要件定義でウェブサイトの明暗が分かれる

ホームページ制作の発注というと、デザインに優れた会社を選ぼうと無計画なデザインコンペをやったり、単純に相見積もりで根拠が不明な制作費で決めたりしがち。

デザインや予算が大切なのは確かにそうなのですが、実はあくまでそれは二次的なもの。

その前に「どのような課題を解決するか(=要件)を定義しておくか」が重要です。これによってウェブ制作会社がどのようにサイトを仕上げてくるかが決まるからです。

要件を定義しておく書面を「要件定義書」と言います。

発注側として、出来る限り情報を集め、ウェブ制作会社と一緒に作り上げていくものになります。制作会社に丸投げはいけません。自社が抱えるリアルな課題の根幹までは、制作会社にはわかりようもないからです(わかった風なこと言う会社は怪しい)。

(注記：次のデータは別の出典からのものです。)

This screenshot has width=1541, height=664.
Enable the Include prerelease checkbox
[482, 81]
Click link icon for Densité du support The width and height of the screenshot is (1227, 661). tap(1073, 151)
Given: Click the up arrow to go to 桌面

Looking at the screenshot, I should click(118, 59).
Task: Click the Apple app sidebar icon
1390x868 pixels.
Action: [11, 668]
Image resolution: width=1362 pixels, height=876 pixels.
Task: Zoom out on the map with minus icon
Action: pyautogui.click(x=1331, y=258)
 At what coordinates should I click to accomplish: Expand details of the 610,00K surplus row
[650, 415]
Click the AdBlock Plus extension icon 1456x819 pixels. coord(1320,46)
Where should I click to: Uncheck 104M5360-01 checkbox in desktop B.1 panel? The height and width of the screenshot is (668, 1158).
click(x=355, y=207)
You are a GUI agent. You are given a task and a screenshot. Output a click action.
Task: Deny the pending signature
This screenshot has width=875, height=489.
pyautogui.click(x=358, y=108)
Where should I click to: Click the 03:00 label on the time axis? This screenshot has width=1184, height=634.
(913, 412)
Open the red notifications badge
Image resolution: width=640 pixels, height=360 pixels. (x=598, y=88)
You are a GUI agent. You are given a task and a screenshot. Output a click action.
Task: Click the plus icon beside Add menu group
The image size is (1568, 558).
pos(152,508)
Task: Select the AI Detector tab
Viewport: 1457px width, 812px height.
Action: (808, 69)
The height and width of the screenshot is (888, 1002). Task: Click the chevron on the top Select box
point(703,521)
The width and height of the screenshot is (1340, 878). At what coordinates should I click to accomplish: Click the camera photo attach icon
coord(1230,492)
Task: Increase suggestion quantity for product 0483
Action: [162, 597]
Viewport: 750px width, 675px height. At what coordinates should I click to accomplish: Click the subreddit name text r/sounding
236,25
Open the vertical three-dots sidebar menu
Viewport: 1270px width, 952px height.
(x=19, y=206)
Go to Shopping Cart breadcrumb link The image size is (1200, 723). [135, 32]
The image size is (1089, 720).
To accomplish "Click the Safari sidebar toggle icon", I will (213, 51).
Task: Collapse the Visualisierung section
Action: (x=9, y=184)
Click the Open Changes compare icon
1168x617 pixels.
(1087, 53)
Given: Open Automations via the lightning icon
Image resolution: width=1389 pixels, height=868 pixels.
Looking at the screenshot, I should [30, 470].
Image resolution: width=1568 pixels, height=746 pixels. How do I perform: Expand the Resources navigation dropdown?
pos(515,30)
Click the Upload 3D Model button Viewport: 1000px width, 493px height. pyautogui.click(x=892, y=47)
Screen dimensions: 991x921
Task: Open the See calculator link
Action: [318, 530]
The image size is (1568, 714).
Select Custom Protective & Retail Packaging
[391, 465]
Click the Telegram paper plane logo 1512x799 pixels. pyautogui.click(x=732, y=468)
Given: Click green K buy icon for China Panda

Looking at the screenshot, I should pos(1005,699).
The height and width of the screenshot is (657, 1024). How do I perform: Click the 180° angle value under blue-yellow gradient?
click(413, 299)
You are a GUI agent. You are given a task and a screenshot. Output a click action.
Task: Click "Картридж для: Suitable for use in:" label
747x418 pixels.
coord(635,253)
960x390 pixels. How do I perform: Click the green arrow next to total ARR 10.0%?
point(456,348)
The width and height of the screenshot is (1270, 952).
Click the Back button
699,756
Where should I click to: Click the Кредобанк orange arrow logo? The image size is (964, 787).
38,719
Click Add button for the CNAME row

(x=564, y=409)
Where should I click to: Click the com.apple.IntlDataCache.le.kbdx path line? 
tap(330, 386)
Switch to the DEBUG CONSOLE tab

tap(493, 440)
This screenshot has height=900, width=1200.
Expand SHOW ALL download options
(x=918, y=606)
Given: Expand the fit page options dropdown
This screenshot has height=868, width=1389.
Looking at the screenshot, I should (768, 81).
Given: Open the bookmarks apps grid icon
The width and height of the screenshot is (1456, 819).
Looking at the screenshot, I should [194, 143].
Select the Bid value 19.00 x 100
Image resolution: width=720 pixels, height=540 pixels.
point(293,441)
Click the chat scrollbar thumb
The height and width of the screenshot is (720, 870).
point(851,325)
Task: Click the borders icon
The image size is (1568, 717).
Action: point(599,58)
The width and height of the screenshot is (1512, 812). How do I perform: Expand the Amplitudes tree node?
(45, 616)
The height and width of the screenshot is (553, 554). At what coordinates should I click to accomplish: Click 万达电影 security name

実は、ホームページのクオリティは最初のこの「要件定義」で決まっている。作り出す前に、もう勝負は決まっているんですね。

では、要件定義書とは、具体的にはどのようなものなのでしょう?

要件定義書のカンタン「3ステップ」作成法

3ステップで上昇するイメージ

要件定義書の構成はシンプル。以下の3ステップで行います。

 

①現状の「自社が抱えている問題」を抽出

②現在の「ホームページにある問題」を抽出

③それを「どのようにリニューアルで解決するか?」を策定

 

「要件定義書」なんて聞くと、なんだか難しそうですが、一言で言えば「問題解決のまとめ書き」ですね。

いまある自社の問題を棚卸しして、自社でまとめる。完璧でなくてもいいので、出せるだけ出してみる。①②は可能な範囲で発注側で最初まとめてみる。詳しくは『ウェブ担当者が発注時にまとめておく「7つ」のこと』をチェック。

③をひねり出すのはウェブ制作会社の仕事です。③のクオリティを上げるのは、その前の①②をいかに頑張るか。制作会社にも手伝ってもらいながら、できるだけ情報をかき集めましょう。

この要件の定義は、完全にホームページの明暗を左右します。

競合調査や市場の動向も

競合調査の報告をする人

会社の抱える問題をかき集めていくと、知らなかった闇を知ることにもなります。これをとても良いことで、会社にある「膿(うみ)」を出すことにつながる。

これは、たかがホームページ制作とあなどるなかれ、といったところ。

ウェブ制作をすることをきっかけに、自社の抱える問題、ホームページの至らぬ点を可視化できるのですから。当然、競合他社との比較も行うため、重要ミッションの競合調査も作業に入ってきます。

経営者のみならず、WEB担当者、新入社員にとっても、自社を省みる貴重な時間であり、大事な資料となってくるのが要件定義書なんですね。

ネガティブな情報こそ貴重で、この際出し切る。ポジティブな情報については強みとしてもっと伸ばしていく。

これは、ちょっと専門的なことを言うとマーケティングの「3A」や「SWOT」にも通じる考え方。自社の強みや弱み、競合の驚異、市場の機会などを考える大事なフェーズなんです。

ウェブ制作における要件定義書

要件定義書で打ち合わせする人たち

自社のスタッフを動員したり、ウェブ制作会社に取り仕切ってもらったりサポートしてもらったりし、この最初の「要件」を固めていきましょう。

なんとなくデザインコンペをやってみたり、相見積の価格だけで選定するのが、いかに的外れかわかるはず。デザインや予算はとても大事な要素とはいえ、そこだけに傾倒するのはお金も時間に無駄になるんですね。

競合調査を行い、要件へと落とし込む。そしてそれらに過剰なブランディングをせず、ひとつひとつ整理整頓して表現するのがウェブサイトです。

これらの作業が必ず制作プロセスあることを意識してください。

もしここを軽視してゴミのような提案だけしてくる制作会社があれば、即刻断りましょう。